王様は、岐伯の顔をじっと見ると、言いました。
「そうだ、すまない。
たしかに、私は、知っていることを聞いていた。
私は、岐伯に聞いて、
病の人は、顔色と脈を見るのだと知っていたのに、
母上が急に、痛いと言いだした時、
何もかも忘れてしまって、何もできなかった。
病の者の話を聞くこと、
病の者の顔色を見ること、
病の者の脈を、手で触ること、
これらのことを、これからもっと、自分が経験して、ためして、まとめて、
分からないという医者が、分かるように、
迷っている医者が、迷うことが無いようにしたいと、強く思ったのだ。」
王様は、目の前で苦しむ王太后に、何もできなかったことに
少なからず、ショックを受けていたのでした。
「私は、以前から考えていたのだ。
世界の道理を理解してた上古聖人は、
人にそれを当てはめて試して、全てが合っていることを見つけた。(王様と色17)
歴代の王達は、昔のことをよく知って、その時代に当てはめて、国を治めた。
そして、岐伯のように、
人の体についてよく説明できる人は、
自分の考えがしっかりとあって、迷うことが無い。

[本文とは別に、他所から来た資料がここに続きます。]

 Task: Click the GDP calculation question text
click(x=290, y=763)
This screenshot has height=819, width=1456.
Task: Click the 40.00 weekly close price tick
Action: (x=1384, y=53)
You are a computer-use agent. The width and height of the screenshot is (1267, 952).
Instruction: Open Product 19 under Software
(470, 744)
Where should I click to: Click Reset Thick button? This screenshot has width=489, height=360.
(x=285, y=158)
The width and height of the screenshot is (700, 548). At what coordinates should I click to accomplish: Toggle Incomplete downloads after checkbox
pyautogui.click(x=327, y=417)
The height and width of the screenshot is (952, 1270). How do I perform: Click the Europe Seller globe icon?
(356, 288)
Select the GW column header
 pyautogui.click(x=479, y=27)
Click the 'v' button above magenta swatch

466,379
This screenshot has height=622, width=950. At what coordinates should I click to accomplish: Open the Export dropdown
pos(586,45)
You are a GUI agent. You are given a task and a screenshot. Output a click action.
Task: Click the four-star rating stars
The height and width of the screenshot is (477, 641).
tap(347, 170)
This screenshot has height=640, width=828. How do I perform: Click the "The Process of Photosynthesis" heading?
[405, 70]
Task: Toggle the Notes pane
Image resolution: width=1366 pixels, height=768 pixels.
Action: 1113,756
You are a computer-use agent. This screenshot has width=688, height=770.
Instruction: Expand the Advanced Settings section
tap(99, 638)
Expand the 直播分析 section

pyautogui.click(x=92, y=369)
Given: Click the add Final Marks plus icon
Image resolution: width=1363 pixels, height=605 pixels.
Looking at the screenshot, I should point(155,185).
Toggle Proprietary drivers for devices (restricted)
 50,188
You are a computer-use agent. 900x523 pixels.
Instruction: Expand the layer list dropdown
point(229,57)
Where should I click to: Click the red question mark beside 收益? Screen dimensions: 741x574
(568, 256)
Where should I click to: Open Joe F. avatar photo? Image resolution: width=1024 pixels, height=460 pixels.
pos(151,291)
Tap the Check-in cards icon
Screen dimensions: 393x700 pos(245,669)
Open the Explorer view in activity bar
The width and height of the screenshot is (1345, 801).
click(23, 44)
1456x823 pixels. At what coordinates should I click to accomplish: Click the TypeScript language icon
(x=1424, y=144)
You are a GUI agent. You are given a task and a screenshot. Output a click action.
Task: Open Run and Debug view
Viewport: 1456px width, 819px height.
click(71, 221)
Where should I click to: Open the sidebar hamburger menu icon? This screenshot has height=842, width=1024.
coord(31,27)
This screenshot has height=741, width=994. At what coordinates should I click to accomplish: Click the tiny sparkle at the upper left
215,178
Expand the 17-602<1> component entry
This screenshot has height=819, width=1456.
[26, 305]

(あやしい方士6)
これらに共通しているのは、
道理を理解して、道理にとらわれず、
その法則を極めたところを、まとめて、明らかにしていることだ。
それなのに、私は、まだまだそれには及ばない。
私は、王様として、世界の全てを理解し、国を導かねばならないのに。」
王様の話に、
岐伯は深く感心して、いつもよりもっと深いお辞儀をして言いました。
「王様は、すでに、すばらしい王様ですが、
全てを理解されるころには、さらに偉大な王様となられるでしょう。
私がお話しできることは、全て王様にお伝えします。